───── Extracted entries ─────

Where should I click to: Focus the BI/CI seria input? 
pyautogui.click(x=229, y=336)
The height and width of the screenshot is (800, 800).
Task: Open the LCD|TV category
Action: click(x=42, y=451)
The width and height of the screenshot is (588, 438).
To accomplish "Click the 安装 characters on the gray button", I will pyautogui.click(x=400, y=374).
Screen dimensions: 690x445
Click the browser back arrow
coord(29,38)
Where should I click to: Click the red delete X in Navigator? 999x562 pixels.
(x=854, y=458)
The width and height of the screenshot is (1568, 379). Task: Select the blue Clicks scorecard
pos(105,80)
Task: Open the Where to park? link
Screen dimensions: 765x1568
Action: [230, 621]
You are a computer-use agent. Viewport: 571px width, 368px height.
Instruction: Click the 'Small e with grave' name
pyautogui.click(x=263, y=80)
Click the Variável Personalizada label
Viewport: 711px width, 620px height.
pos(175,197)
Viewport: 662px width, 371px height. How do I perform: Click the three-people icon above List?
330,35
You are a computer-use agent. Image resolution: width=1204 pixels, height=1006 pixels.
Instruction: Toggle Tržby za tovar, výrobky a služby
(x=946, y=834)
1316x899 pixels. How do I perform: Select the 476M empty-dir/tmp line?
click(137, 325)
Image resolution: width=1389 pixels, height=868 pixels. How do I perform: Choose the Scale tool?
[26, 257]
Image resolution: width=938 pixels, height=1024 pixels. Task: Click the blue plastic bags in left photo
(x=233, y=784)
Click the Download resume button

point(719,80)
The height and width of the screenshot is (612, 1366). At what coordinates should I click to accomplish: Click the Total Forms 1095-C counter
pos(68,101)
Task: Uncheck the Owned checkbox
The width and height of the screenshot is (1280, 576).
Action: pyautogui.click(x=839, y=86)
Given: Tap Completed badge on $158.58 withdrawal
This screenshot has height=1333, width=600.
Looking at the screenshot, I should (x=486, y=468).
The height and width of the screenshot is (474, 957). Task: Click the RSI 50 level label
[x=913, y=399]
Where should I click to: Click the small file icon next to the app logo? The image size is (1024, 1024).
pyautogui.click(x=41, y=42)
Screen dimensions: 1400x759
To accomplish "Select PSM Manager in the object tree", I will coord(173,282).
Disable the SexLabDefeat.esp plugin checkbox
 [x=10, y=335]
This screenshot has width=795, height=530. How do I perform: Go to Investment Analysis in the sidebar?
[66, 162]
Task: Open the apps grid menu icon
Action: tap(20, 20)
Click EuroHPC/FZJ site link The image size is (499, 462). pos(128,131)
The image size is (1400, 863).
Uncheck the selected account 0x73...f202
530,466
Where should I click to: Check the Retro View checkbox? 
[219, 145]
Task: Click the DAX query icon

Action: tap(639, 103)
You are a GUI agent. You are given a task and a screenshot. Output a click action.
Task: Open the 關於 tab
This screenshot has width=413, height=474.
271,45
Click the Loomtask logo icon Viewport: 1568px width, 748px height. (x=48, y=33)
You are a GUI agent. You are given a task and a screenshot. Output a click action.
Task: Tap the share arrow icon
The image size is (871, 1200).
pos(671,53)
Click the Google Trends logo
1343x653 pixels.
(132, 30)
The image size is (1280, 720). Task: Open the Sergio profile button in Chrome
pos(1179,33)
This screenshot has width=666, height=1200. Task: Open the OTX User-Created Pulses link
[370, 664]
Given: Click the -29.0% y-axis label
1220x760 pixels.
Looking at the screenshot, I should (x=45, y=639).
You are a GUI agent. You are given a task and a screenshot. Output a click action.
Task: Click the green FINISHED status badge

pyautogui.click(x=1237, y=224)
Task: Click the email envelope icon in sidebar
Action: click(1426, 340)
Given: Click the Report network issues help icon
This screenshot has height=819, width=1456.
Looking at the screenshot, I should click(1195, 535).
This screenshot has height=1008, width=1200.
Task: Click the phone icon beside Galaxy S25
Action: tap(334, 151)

─────

Copy whichever lines of the records above contain the word "computer".

You are a computer-use agent. Viewport: 571px width, 368px height.
You are a computer-use agent. Image resolution: width=1204 pixels, height=1006 pixels.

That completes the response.